The Jazz.com Blog
April 20, 2009 · 2 comments
Jazz.com’s arnold jay smith covers the OctoJAZZarian beat for us. His contributions here (as you may have figured out from the Octo title) celebrate great jazz artists who are still active and creative at age 80 and beyond.
I never would've thunk it, but this age cohort sure knows how to party. The fête at JALC’s Dizzy’s Club Coca Cola to celebrate the 30th anniversary of NPR’s Piano Jazz, hosted by 91-year-old Marian McPartland, was one of the most star-studded and music-filled events of this season. Our correspondent squeezed into the packed venue, and shares this account. T.G.
A radio show—a public radio show—celebrating its 30th Anniversary is always important news. But this birthday happened in grand (piano) style at Jazz at Lincoln Center’s Dizzy’s Club Coca Cola, where the festivities honored Marian McPartland’s Piano Jazz, probably the most popular show on NPR and certainly the best known. Piano Jazz is a personal affair.
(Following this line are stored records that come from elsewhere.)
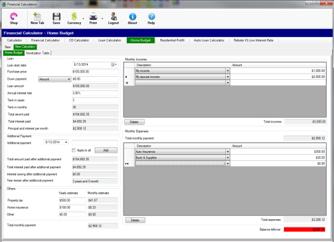Click the Print icon
The width and height of the screenshot is (334, 242).
[x=93, y=17]
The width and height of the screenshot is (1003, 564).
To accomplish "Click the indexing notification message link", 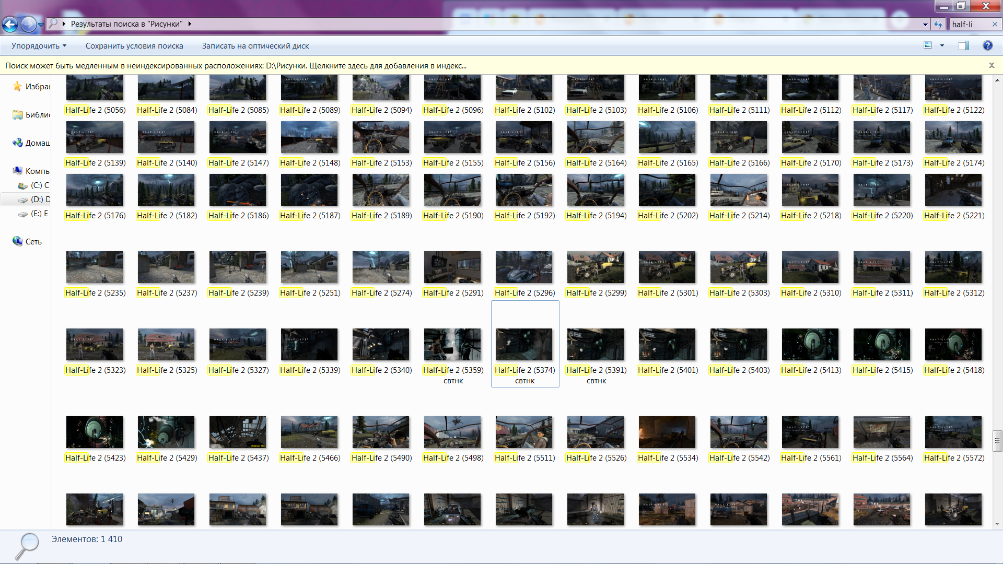I will click(236, 66).
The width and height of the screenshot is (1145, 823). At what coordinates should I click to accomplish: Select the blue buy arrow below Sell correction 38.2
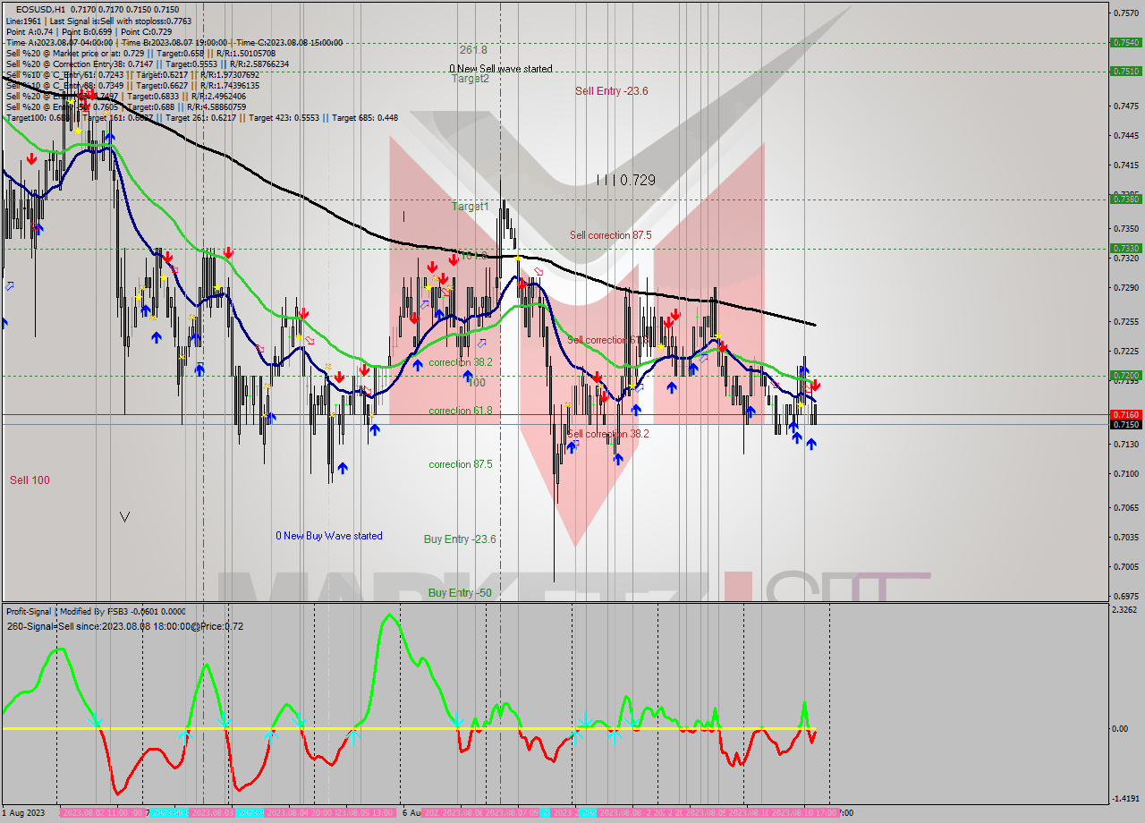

Ms. McP with producer Sherry Hutchinson ask artists, young, old, veterans and neophytes to sit along side her while she plumbs their depths and accepts their challenges. At Dizzy’s this April night there was some of that but mostly it was the guests taking turns at the twin Steinways.
There were two star-laden sets, lasting two-and-a-half hours each. The second set began an hour late. As host Todd Barkan apologized at the outset of set 2: “It will be well worth your wait.”
Was it ever. The queue for the second set was the longest I’ve ever seen at a Jazz at a Lincoln Center event—stretching from the entrance to the club, beyond the elevators, across the main corridor of the lobby, to near the entrance to the Ertegun Hall of Fame. It sounds long because it was.
The reason for the crowd was love and respect for the host of the radio show who stayed for both sets playing solos and duets as well as accompanying singers and a saxophonist. The 91 year-old [see my OctoJAZZarians profile here] Ms. McPartland not only knows and can recall at will most of the Great American Songbook, but she also knows the more recent jazz standards, and she’s not too shabby a composer in her own right with lyrics by Alec Wilder and Johnny Mercer to name but a pair. Dizzy’s hosted her 90th birthday last year.
The guests at Dizzy’s were culled from her radio shows: [in order of appearance] Bill Charlap, Renee Rosnes, separately and together, Grady Tate with John DiMartino, who later doubled as music director for Karrin Allyson, who was in turn accompanied by Ms. McP, Joanne Brackeen solo and with Taylor Eigsti, Randy Weston, Kurt Elling with Laurence Hobgood, John Pizzarelli with John Bunch, and a Mulgrew Miller and Kenny Barron duet. And that was only the first set.
In addition to what one might expect from such an affair, the music was jazz fare such as Ellington. Strayhorn, and Coltrane to Golden Age standards. There were also originals by Brackeen, Weston, Elling, and McPartland.
Leading off the second set, which I squeezed into, was Kenny Werner who presented an elaborate abstract which fed into Bernstein’s “Somewhere” from West Side Story. Dena DeRose sang a couple from the piano hypnotizing us as she went. Cedar Walton reinvented Strays’ “Lush Life.” Daryl Sherman, a favorite friend of Marian’s, interestingly intertwined “I’m Shadowing You” with “Shadowland.” One of Arturo O’Farrill’s two offerings was a reharmonization of Lucuona’s “Siboney.” The much churchified Cyrus Chestnut opted to play the second piano, the one not usually in the room, a larger-sounding, warmer-toned Steinway. I wish more had played that one as it seemed to these ears woodier.
Alto saxophonist Grace Kelly played Tizol’s “Caravan” accompanied by Marian, whom you could not drag off her stage. She played two more duets with Bunch and one with Allyson (both first set holdovers).
Geri Allen’s improvisation was nothing short of dynamic in its intensity and shading. Eigsti came back for a solo turn showing his bent for stride on a truly astounding version of “Stompin’ at the Savoy.” Weston closed with a personal request from Marian, his “Little Niles,” more poignant now that his son Azzedine, for whom it was written, is gone.
The show was recorded in its entirety as usual by South Carolina Public Television for radio broadcast after editing on the 31st year of National Public Radio’s “Marian McPartland’s Piano Jazz.” By the way, the Newark outlet, WBGO, is also celebrating 30 years. Kudos.